A reported 2.2 million viewers tuned in to Full Frontal, which premiered at 10:30 p.m. on four separate Turner networks. Of that audience, 1 million—nearly half—of its viewers came from Adult Swim. To put that in perspective, the channel that began as alternative, late night programming for Cartoon Network drew 400,000 more viewers than TBS, home of late night’s Conan.
Not surprisingly, the show also performed better in the 18-49 demographic on Adult Swim, bringing in 570,000 viewers from the younger-skewing network. Full Frontal with Samantha Bee scored 1.2 million viewers total across networks in the golden ad-rate demo. The show’s airings on TNT and truTV earned 402,000 and 142,000 viewers, respectively. It makes one wonder what the home network should have been all along.

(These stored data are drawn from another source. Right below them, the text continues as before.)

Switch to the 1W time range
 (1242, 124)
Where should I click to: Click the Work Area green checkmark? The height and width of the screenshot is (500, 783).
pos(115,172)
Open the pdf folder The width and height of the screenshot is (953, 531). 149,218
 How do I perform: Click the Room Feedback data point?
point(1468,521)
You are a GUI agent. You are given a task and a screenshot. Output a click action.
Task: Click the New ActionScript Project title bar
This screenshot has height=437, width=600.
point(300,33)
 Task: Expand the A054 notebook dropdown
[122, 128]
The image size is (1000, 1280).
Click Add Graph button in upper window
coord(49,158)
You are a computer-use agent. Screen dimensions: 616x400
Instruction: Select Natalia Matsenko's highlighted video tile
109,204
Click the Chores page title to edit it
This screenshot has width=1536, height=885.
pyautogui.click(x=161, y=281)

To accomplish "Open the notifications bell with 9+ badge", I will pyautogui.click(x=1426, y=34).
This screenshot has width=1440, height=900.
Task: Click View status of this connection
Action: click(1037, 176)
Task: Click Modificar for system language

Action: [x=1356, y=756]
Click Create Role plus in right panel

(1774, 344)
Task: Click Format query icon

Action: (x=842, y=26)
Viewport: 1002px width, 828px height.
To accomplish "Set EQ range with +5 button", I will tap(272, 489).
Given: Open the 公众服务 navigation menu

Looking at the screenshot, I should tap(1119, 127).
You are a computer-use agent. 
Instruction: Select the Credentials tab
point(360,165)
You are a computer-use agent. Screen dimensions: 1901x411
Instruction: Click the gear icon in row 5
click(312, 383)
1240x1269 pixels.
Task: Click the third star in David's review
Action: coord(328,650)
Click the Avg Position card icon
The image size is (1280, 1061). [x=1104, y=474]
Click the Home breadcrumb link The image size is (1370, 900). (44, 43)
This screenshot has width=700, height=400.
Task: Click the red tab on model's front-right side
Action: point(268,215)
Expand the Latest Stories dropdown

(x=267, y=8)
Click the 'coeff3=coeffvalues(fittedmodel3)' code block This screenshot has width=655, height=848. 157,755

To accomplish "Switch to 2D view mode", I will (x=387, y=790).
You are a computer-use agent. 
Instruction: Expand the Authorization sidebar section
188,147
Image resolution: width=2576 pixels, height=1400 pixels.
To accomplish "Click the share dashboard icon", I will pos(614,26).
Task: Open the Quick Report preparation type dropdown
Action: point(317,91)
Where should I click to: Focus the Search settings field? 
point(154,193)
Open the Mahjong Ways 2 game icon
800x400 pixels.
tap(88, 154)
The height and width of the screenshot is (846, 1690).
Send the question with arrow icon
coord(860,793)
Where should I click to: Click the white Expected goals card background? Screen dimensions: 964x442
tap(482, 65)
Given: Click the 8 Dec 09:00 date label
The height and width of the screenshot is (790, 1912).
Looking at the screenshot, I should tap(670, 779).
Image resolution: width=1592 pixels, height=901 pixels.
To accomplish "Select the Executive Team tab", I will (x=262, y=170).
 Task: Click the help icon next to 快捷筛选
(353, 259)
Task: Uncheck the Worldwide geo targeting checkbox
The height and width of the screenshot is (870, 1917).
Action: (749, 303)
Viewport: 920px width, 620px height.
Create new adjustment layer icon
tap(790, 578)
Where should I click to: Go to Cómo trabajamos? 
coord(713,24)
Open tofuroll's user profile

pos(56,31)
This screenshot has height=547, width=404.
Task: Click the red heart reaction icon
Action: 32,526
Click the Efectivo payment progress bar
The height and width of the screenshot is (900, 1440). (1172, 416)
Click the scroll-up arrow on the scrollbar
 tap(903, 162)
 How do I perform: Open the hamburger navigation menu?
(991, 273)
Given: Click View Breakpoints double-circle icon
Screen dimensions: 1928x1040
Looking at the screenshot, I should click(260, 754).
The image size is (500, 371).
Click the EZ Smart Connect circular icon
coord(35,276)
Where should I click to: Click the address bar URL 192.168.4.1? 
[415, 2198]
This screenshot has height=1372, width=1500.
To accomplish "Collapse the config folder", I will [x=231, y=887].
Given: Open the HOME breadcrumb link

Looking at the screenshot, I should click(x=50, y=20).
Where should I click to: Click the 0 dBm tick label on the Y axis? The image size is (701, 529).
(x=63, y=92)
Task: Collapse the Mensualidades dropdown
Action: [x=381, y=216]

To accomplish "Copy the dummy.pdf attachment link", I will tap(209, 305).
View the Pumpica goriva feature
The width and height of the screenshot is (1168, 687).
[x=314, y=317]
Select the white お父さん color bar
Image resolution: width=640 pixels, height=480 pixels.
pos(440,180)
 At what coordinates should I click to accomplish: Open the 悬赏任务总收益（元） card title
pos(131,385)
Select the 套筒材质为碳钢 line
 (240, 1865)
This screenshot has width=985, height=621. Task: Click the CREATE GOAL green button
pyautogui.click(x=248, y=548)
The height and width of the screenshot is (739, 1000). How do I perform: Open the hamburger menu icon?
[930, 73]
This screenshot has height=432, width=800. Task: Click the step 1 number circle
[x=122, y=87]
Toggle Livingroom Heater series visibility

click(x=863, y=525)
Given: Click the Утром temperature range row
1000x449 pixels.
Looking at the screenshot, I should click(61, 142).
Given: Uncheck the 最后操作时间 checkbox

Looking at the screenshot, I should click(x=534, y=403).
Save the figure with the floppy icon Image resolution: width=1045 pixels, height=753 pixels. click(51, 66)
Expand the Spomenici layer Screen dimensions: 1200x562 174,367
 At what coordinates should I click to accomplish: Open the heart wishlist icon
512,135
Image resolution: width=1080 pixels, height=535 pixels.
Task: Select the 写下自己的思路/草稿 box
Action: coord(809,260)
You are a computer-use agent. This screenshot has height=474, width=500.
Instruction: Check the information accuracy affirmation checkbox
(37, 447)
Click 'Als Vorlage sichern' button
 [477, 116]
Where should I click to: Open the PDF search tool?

Bee’s successful solo debut into late night comedy becomes even more interesting to examine from a scheduling and staffing standpoint. Her show, which managed to secure a writers room that’s half female and 30% non-white based on a blind hiring process, is technically not late night by time slot standards. Its 10:30 p.m. broadcast leaves it on the cusp of primetime and late night but stacks it head-to-head with primetime viewing on broadcast and cable. The show also follows a weekly versus nightly format, reminiscent of Bee’s Daily Show roots.
During last month’s TCA’s, the comedian told reporters that her weekly, late night series is taking “stories we don’t think receive enough attention and stab them with the hot poker of comedy.”